Visual generative models have driven remarkable progress across computer vision tasks. A central component of these systems is visual tokenization, which compresses high-dimensional pixel inputs into compact latent representations. Depending on quantization strategies, visual tokenization pipelines can be categorized into discrete and continuous approaches. While continuous tokenizers with diffusion models currently dominate visual generation, we investigate whether this gap is fundamental or merely a consequence of design choices.

We introduce BAR (masked Bit AutoRegressive modeling), a strong discrete visual generation framework that challenges the prevailing dominance of continuous pipelines. Our key insight is that the commonly observed inferior performance of discrete tokenizers is largely attributable to their substantially higher compression ratios, which lead to severe information loss.

Key Findings

1. Discrete Tokenizers Beat Continuous Tokenizers By scaling the codebook size to match the bit budget of continuous tokenizers, we demonstrate that discrete tokenizers can achieve competitive or superior reconstruction quality.
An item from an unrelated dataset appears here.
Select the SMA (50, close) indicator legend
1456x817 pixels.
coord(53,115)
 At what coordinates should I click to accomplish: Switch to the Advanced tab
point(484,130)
2. Discrete Autoregressive Models Beat Diffusion We address the vocabulary scaling problem by replacing the standard linear prediction head with a lightweight Masked Bit Modeling (MBM) head. This design enables training with arbitrary codebook sizes while maintaining superior generation quality. BAR achieves state-of-the-art gFID of 0.99 on ImageNet-256, surpassing leading continuous and discrete approaches.

3. Superior Efficiency BAR offers reduced sampling costs and faster convergence compared to diffusion models. Our efficient variant BAR-B/4 achieves 2.94× speedup over MeanFlow while matching its performance, and BAR-B is 3.68× faster than RAE while achieving same FID (1.13 vs 1.13).

By measuring information capacity in bits, we enable direct comparison between discrete and continuous tokenizers. Our discrete tokenizer (BAR-FSQ) scales smoothly with codebook size and matches or surpasses continuous tokenizers at sufficient bit budgets.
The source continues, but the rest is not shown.